For those who are completely new to Sad Macs, I will simply say that it is designed to help you solve problems with your Macintosh. It is not a general introduction to the Mac, nor is it a comprehensive encyclopedia of tips. It's a fix-it-yourself book for the Mac. Its emphasis is not on hardware repairs, but on the much more common and primarily software troubleshooting that any end user can do without any special tools and without voiding their warranty. Further, its focus is more on OS-level problems that affect virtually all Mac users than those specific to a single application, such as Word or Photoshop.

Along the way, you'll learn that many Mac "problems" are not really problems at all. The apparent problem is one of understanding.

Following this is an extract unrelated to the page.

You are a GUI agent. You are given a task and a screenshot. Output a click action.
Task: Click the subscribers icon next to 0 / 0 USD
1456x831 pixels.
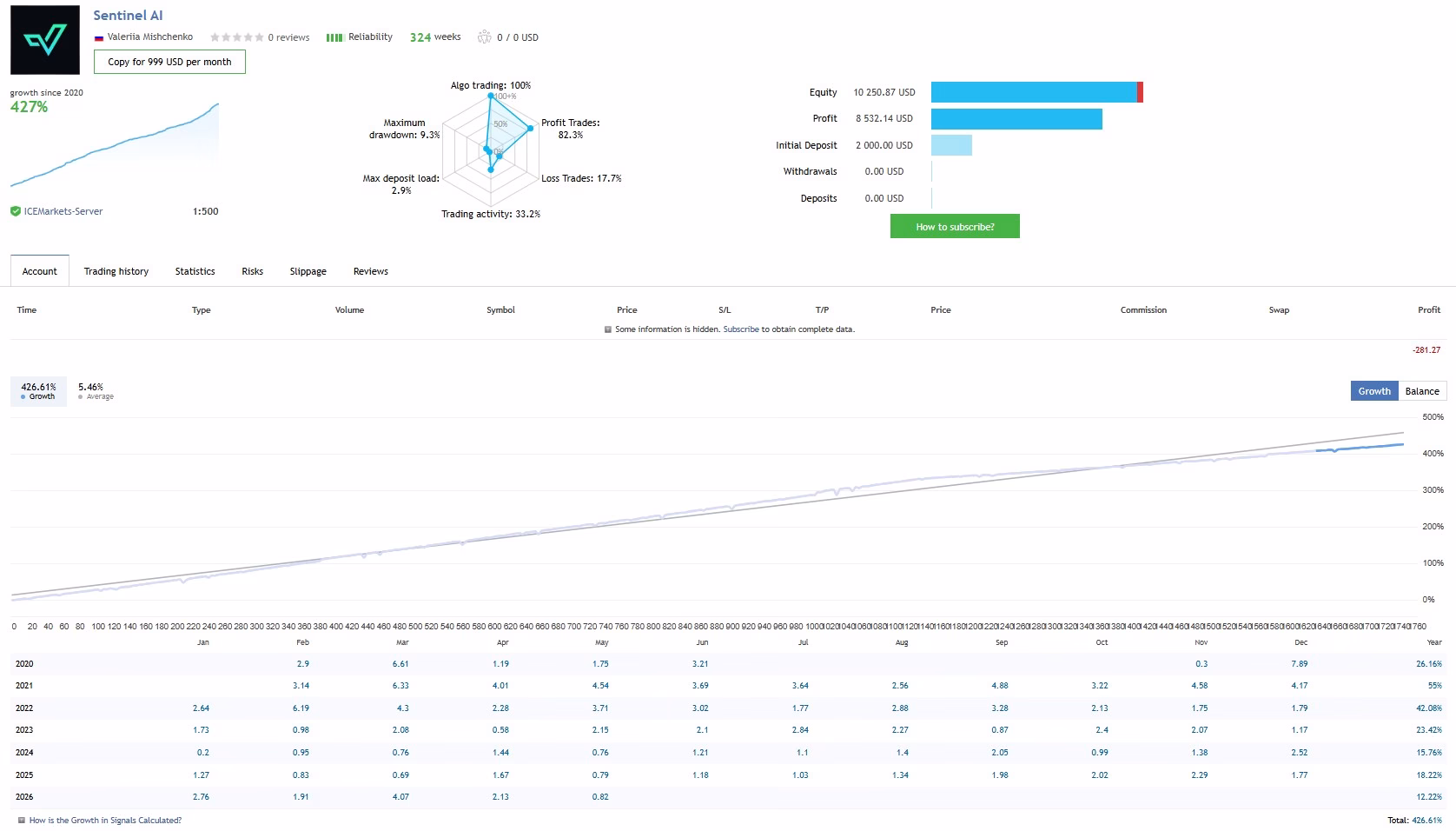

When you learn more about how your Mac works, the unexpected will transform into the expected, and the problem is "solved." It's like discovering that the reason you are getting no sound from your TV is because someone pressed the mute button. Nothing's really wrong. That's the way it is supposed to work!

While not exactly intended for a novice Mac user, neither is this book intended for the Mac expert. Instead, it is for that broad middle audience that knows the basics of how the Mac works, but wants to learn much more.

Though this book does not specifically mention every possible problem you might have (no book could do that!), it does teach you the general skills needed to diagnose and solve even those problems that are not mentioned.

How This Book Is Organized

This book has three main parts:

  • Part I: Background and Basics deals with general background information and some problem-solving basics. This is designed to bring all users up to speed so that any relevant gaps in your knowledge get filled before you proceed.

  • Part II: Symptoms, Causes, and Cures covers the whole range of Macintosh problems, what their symptoms are, what causes them, and what you can do to solve them.

  • Part III: Disaster Relief focuses on specific problem-solving tools, called Fix-Its, rather than on symptoms. Each Fix-It contains all the necessary information about how and when to use it and why it works.

These three sections are followed by an appendix, called "Stocking Your Troubleshooter's Toolkit," that provides the information needed to obtain any of the troubleshooting software mentioned in this book.

On a Related Note

Throughout this book, you will find three types of text set off from the main text. Each of these has a different purpose:

TAKE NOTE — An Example

These notes contain important information directly relevant to the topic under discussion. For example, they may include definitions or explanations of terms used in the main text.

BY THE WAY — An Example

These notes contain more tangential information than you will find in the Take Note boxes. For example, they may list changes expected in a forthcoming version of the software under discussion.


These notes contain supplementary information that is at a more technical level than the rest of the book. Less technically inclined readers may choose to skip them.

See: What I Mean

This book contains numerous cross-references. Some of these references direct you to a continuation of the steps needed to solve a problem, such as, "If the system error continues to recur, see 'Solve It! Recurring System Errors,' later in this chapter." Others inform you where you can find more information about a subject, such as:

  • SEE Chapter 8 for more details on invisible files.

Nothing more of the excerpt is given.